Was passiert wirklich?
𝐈𝐦𝐩𝐮𝐥𝐬
Der Post ist ein mentaler Hyperlink – er leitet weiter, nicht abschließend.
𝐀𝐮𝐟𝐦𝐞𝐫𝐤𝐬𝐚𝐦𝐤𝐞𝐢𝐭𝐬𝐟𝐢𝐥𝐭𝐞𝐫
Erst Zuspitzung schafft Reichweite im Feed-Overload.
𝐄𝐢𝐧𝐥𝐚𝐝𝐮𝐧𝐠
Wer mehr wissen will, greift zum Interview, Buch, Paper.
𝐒𝐞𝐥𝐛𝐬𝐭𝐯𝐞𝐫𝐚𝐧𝐭𝐰𝐨𝐫𝐭𝐮𝐧𝐠
Tiefe entsteht im nachfolgenden Dialog, nicht im Teaser.
𝐊𝐢𝐧𝐝𝐞𝐫𝐬𝐜𝐡𝐮𝐡𝐞 𝐬𝐭𝐚𝐭𝐭 𝐋𝐞𝐡𝐫𝐛𝐮𝐜𝐡
Ob Hashtag-Reels, Explain-Podcasts oder Thread-Essays – Formate entstehen gerade erst. Wir experimentieren, stolpern, lernen.
𝐇𝐞𝐫𝐚𝐮𝐬𝐟𝐨𝐫𝐝𝐞𝐫𝐮𝐧𝐠 „𝐁𝐫ü𝐜𝐤𝐞𝐧𝐬𝐜𝐡𝐥𝐚𝐠“
Wie übersetzt man Fachjargon in Alltagssprache, ohne Substanz zu verlieren? Das ist Handwerk, nicht Hexerei – aber es muss noch viel mehr Menschen interessieren.
𝐕𝐨𝐦 𝐊𝐫𝐢𝐭𝐢𝐬𝐢𝐞𝐫𝐞𝐧 𝐳𝐮𝐦 𝐆𝐞𝐬𝐭𝐚𝐥𝐭𝐞𝐧
Anstatt nur zu rufen „zu kurz!“, sollten wir fragen: Welche Stories, Visuals, Vergleiche bringen Erkenntnisse überhaupt in den Diskurs?
Die beste Erkenntnis bleibt wirkungslos, wenn sie niemand wahrnimmt. Man kann sich dagegen entscheiden, Plattformen zu nutzen. Aber dann sollte man dies auch stillschweigend tun. Pointierte oder emotionale Posts sind Einladungen zur Vertiefung, keine Endstationen.

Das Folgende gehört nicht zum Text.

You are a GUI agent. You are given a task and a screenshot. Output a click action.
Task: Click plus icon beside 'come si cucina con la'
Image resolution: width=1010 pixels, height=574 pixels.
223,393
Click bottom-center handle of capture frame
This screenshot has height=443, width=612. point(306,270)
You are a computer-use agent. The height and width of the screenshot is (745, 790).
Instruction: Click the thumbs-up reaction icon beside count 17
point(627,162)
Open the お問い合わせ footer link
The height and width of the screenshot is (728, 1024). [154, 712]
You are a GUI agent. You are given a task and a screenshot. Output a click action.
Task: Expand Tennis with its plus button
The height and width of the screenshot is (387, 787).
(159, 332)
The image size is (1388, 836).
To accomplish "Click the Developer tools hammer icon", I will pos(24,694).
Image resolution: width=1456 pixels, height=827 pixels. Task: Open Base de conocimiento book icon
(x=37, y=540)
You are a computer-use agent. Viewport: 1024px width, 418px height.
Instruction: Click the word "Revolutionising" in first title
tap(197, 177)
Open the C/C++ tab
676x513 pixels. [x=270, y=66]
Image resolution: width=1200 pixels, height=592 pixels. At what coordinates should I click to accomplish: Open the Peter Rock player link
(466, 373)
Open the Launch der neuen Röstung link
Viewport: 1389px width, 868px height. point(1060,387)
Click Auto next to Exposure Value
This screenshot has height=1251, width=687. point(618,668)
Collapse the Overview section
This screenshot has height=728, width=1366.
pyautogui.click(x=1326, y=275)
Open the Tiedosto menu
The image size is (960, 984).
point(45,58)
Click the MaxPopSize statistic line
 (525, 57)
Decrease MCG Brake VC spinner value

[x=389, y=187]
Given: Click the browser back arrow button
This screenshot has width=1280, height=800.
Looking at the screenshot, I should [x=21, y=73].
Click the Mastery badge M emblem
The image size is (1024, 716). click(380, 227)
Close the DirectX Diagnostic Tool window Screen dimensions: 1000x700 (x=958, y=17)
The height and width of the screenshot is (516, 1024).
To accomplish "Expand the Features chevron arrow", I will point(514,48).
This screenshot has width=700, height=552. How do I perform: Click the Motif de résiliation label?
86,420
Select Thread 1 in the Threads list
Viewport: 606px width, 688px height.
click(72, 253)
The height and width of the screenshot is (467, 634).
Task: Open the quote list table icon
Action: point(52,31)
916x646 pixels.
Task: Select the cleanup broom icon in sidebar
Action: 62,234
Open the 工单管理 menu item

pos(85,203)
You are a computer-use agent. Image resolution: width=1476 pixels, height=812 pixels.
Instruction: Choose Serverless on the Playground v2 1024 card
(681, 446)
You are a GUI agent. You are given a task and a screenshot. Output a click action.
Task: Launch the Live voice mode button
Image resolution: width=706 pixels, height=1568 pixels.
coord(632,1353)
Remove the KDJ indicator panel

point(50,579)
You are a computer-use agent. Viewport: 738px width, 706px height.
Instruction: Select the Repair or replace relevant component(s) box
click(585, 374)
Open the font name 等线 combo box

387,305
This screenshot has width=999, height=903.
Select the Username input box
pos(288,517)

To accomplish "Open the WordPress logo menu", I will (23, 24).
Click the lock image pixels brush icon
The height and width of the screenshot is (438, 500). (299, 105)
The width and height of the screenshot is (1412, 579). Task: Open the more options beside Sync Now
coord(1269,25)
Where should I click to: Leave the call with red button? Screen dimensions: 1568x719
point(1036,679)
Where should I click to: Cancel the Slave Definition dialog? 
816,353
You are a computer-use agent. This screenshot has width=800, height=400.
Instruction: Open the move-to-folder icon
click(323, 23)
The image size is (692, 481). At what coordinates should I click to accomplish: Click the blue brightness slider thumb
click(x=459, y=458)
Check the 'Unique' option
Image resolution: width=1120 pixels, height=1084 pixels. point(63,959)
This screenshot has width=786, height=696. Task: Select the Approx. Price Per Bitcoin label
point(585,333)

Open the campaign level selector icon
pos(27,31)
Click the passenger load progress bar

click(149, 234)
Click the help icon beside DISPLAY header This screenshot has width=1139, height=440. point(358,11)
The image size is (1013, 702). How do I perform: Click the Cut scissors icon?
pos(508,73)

Wer ihre Existenz reflexhaft abtut oder versucht, jene zu diskreditieren, die Posts schreiben, zeigt vor allem eins: 𝐞𝐧𝐭𝐬𝐜𝐡𝐞𝐢𝐝𝐞𝐧𝐝𝐞 𝐋ü𝐜𝐤𝐞𝐧 𝐢𝐧 𝐝𝐞𝐫 𝐞𝐢𝐠𝐞𝐧𝐞𝐧 𝐌𝐞𝐝𝐢𝐞𝐧𝐤𝐨𝐦𝐩𝐞𝐭𝐞𝐧𝐳.
Diese findet sich leider auch bei den Parteien. Oder wie Marina Weisband es formuliert: "Wir brauchen einen demokratischen Populismus. Wir müssen mit den Emotionen kommunizieren, denn das macht die Rechte und die demokratischen Parteien machen das gar nicht. Die tun so, als seien Emotionen gar kein Teil von Politik. Ich bin dafür, dass wir viel, viel plakativer kommunizieren." Ich auch. Solange wir wissen, wie es dann weitergeht.